Natasha laughed, body sagging against his in relief as she hugged him back tightly. "You're not mad at me?"
Clint sighed but didn't let go. "Honestly? Loki? The fuck were you thinking, Tash? If you wanted a baby daddy, I'd be the first to volunteer, you know." She smacked his arm and he yelped in pain. "What? It was fun, what we had. How come you didn't even ask this time around?"
She pulled out of his embrace and shrugged a little. "He was lonely and broken and I liked the look of those edges."
Sighing again, Clint shook his head. "This poor kid. You're not giving it the talk, okay?" At her blank look, he laughed. "The sex talk. Let's not warp the thing and having it look for the sorriest loser it can bang. That's just asking for trouble, really."
Natasha smacked him again, and he playfully yelped. "Shut up."

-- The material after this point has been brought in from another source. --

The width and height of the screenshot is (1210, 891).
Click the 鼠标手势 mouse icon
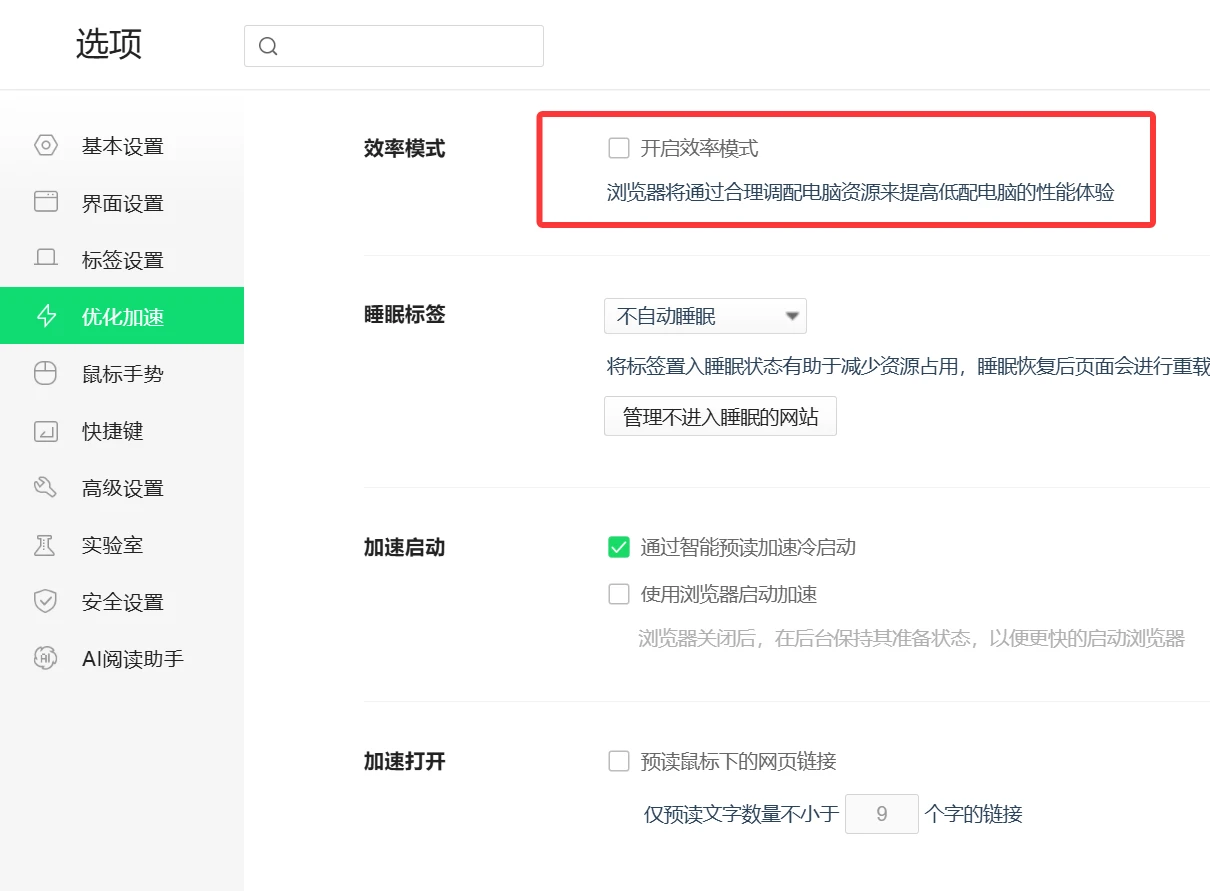tap(46, 374)
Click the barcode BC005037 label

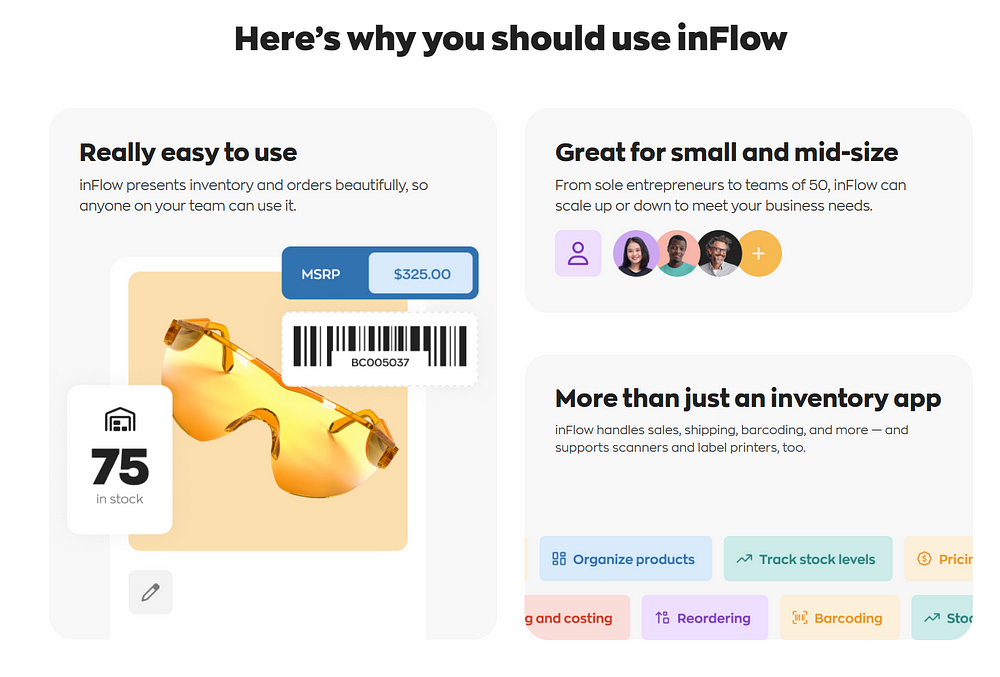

He grinned unrepentantly at her. After a moment, he sobered. "I know better than to ask if he hurt you, because I know he'd be dead right now. But... He didn't mess with your head, did he?" He relaxed when she shook her head. "Okay. I don't have to try to slit his throat, then."
"Are you sure you're okay with this?"
"Hell, no. But mostly because I figured that I'd be a loser of a father if I ever had a kid anyway. With my dad and Barney as role models?" Clint shook his head. "Some things just aren't worth the risk. But that's for planning it, you know. That doesn't mean I wouldn't try now."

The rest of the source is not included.